Clinical profile and 30-day outcome of patients with acute coronary syndrome
DOI:
https://doi.org/10.3126/ajms.v14i9.54722Keywords:
Acute coronary syndrome; ST segment elevation myocardial infarction; Non-ST segment elevation myocardial infarction; Unstable angina; Major adverse cardiovascular events; Clinical outcomeAbstract
Background: Acute coronary syndrome (ACS) accounts for a quarter of all-cause mortality, with substantial loss of productivity and socio-economic implications. Analyses of the clinical presentation, age- and gender-specific differences, and mortality pattern are decisive in determining the clinical outcome of a patient.
Aims and Objectives: The primary objective was to determine the in-hospital and 30th day outcomes in patients with ACS. The secondary objectives were to study cardiometabolic risk factors, the clinical presentation, and the clinical course of the patients with ACS during hospitalization.
Materials and Methods: The present study was conducted for 1-year duration involving 110 patients diagnosed with ACS. The patients’ data pertaining to socio-demographic information, clinical features, details of hospitalization, and treatment modalities were collected. The outcomes based on mortality and major adverse cardiovascular events (MACE) were evaluated in two phases: (a) in-hospital and (b) at the 30th day from the date of hospitalization.

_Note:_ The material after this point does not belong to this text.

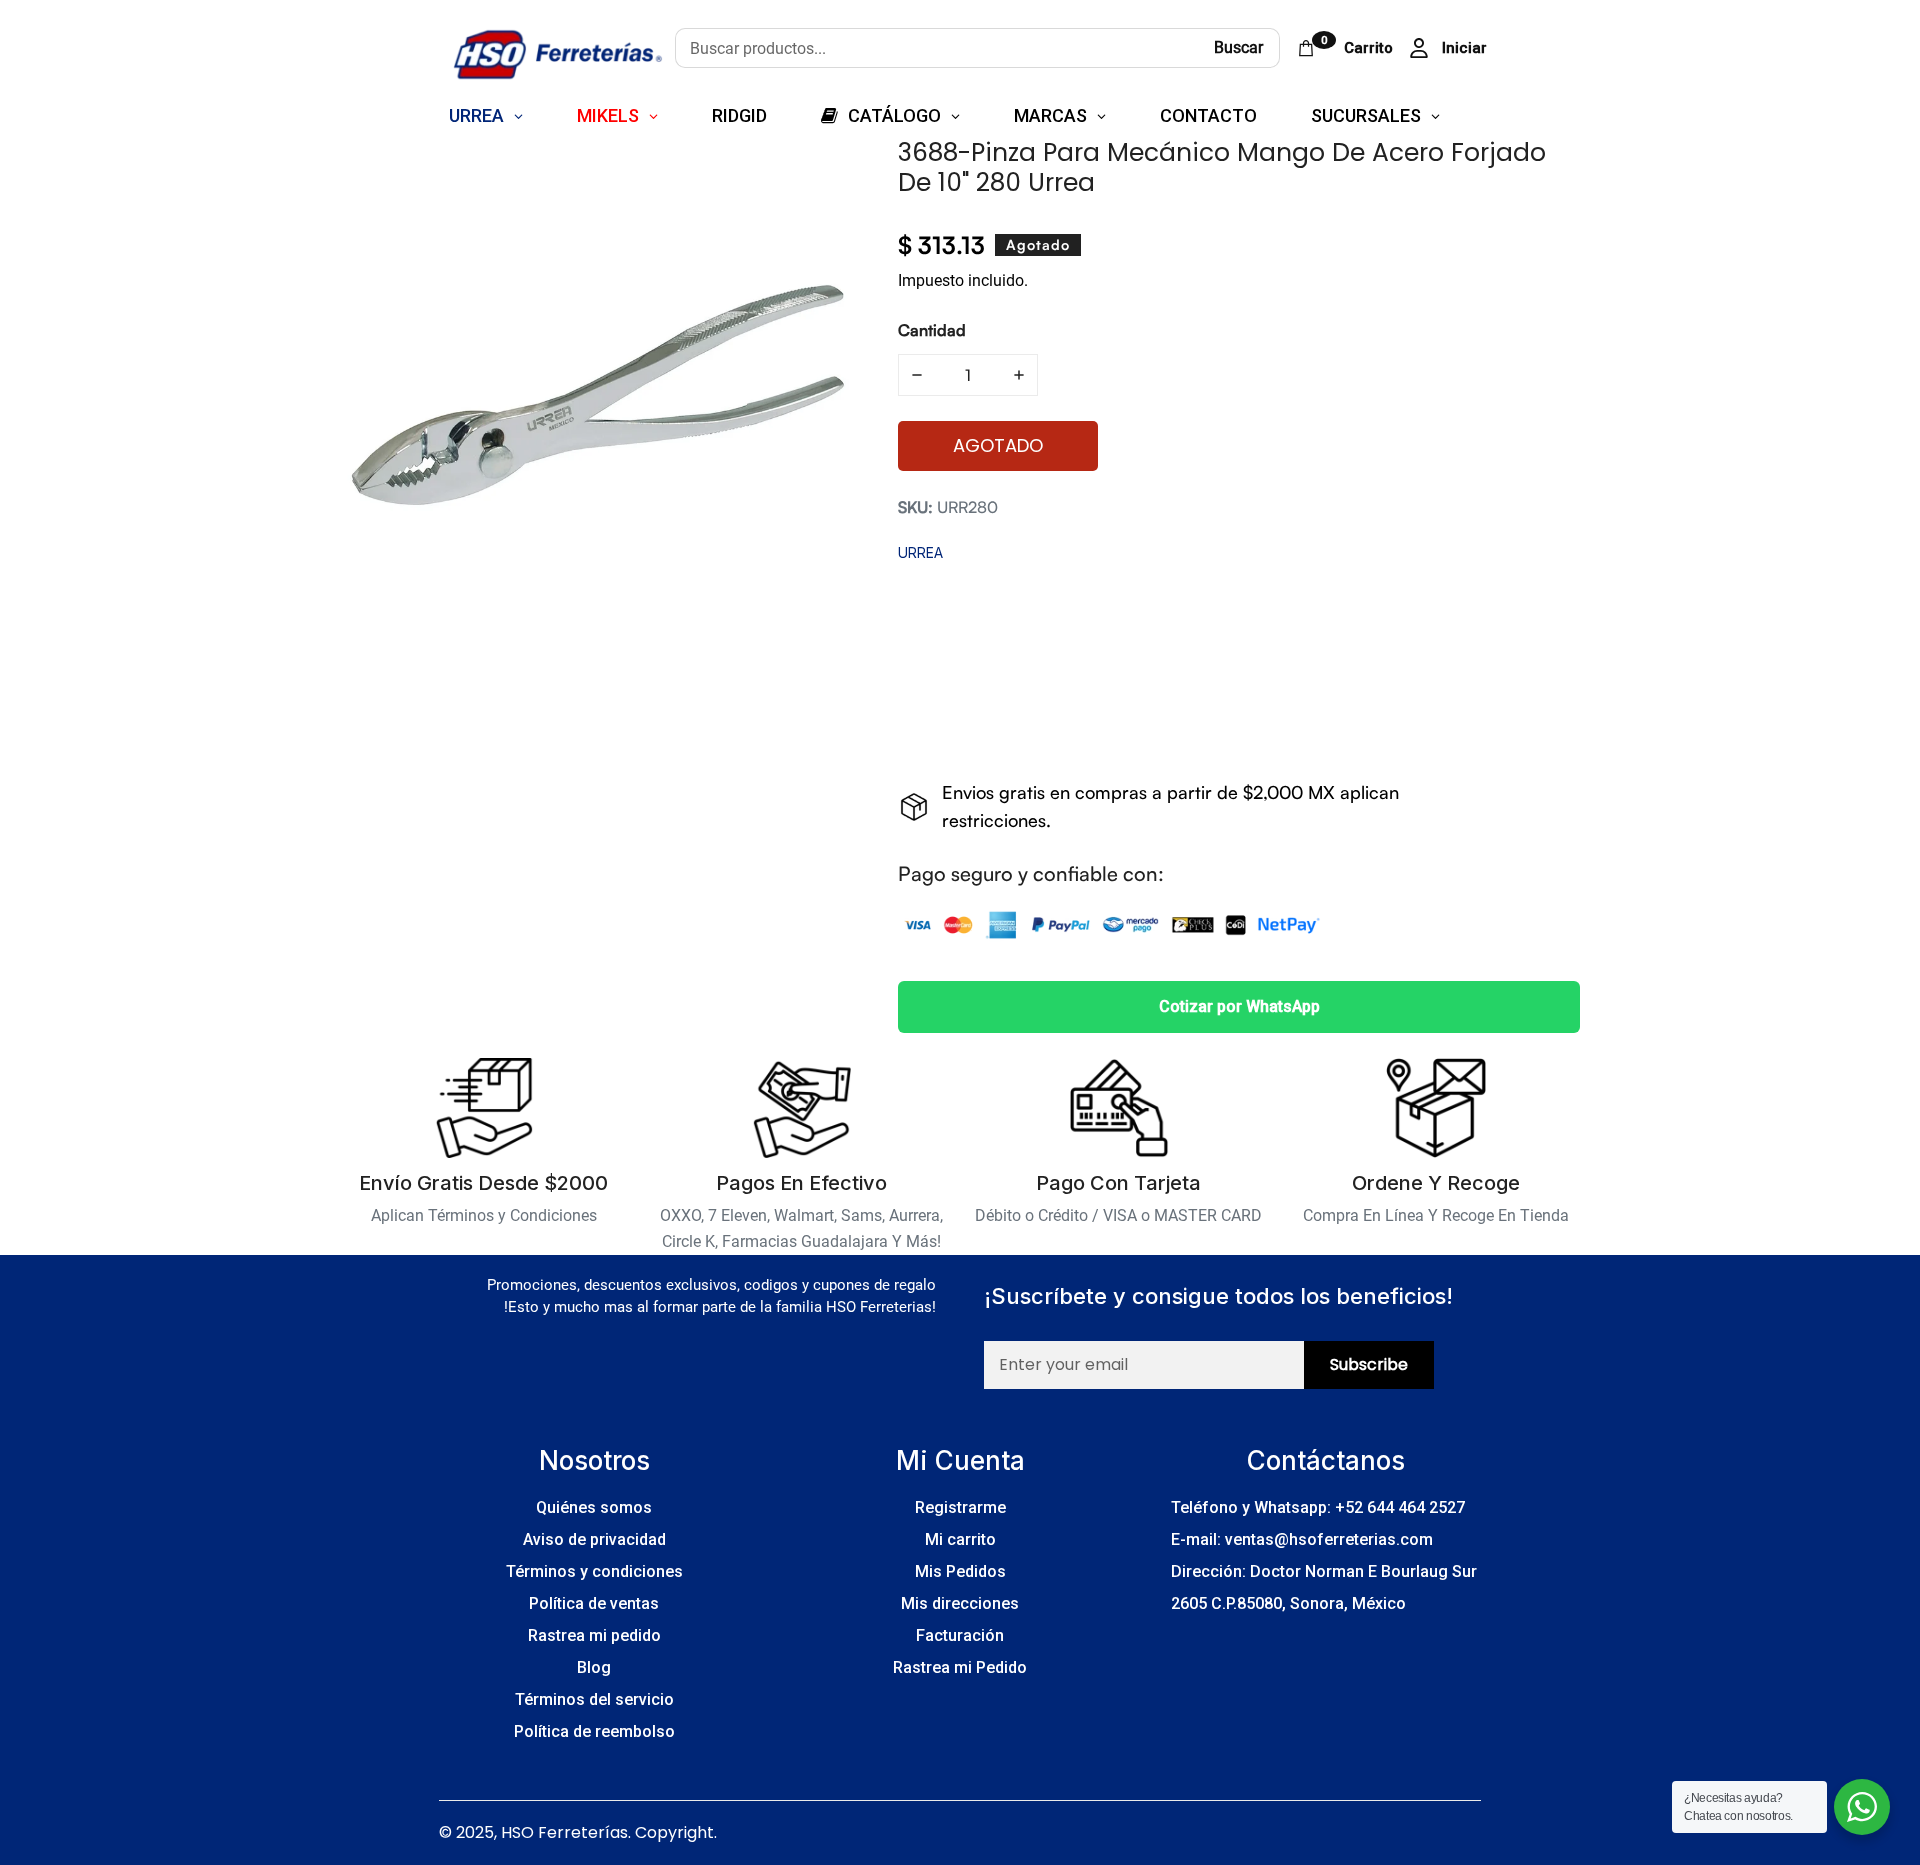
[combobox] (936, 48)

Results: Out of 110 patients hospitalized with a diagnosis of ACS, the majority were male (71.82%), and their mean age was 58.45±9.18 years. Hypertension, obesity, smoking, and family history of ACS were reported by 40%, 30%, 30%, and 27.27% of patients, respectively. Chest pain was the commonest symptom, followed by sweating and radiating pain. The mean duration of hospitalization was 6.345±2.46 days. ST-segment elevation myocardial infarction (STEMI) was the commonest type of ACS, with a predominance of anterior wall myocardial infarction (MI). The mean door-to-needle time was 43.53±7.75 min, and 29.1% of patients underwent thrombolysis. During hospitalization, improvement and MACE were observed in 73.64% and 26.36% of patients, respectively. 30-day outcome MACE was significantly higher among STEMI patients. Mortality was significantly higher in patients with <30% left ventricular ejection fraction (LVEF), both during hospitalization and after 30 days.
Conclusion: The present study revealed that the mean age of presentation was 58.45±9.18 years. Anterior wall MI was the commonest pattern of STEMI. Thus, the type of MACE and mortality were significantly higher among patients with either LVEF <30% or STEMI. Thus, type and severity of ACS, along with clinical presentation, existing risk factors, and access to medical care, play a determining role in the clinical outcome of a patient.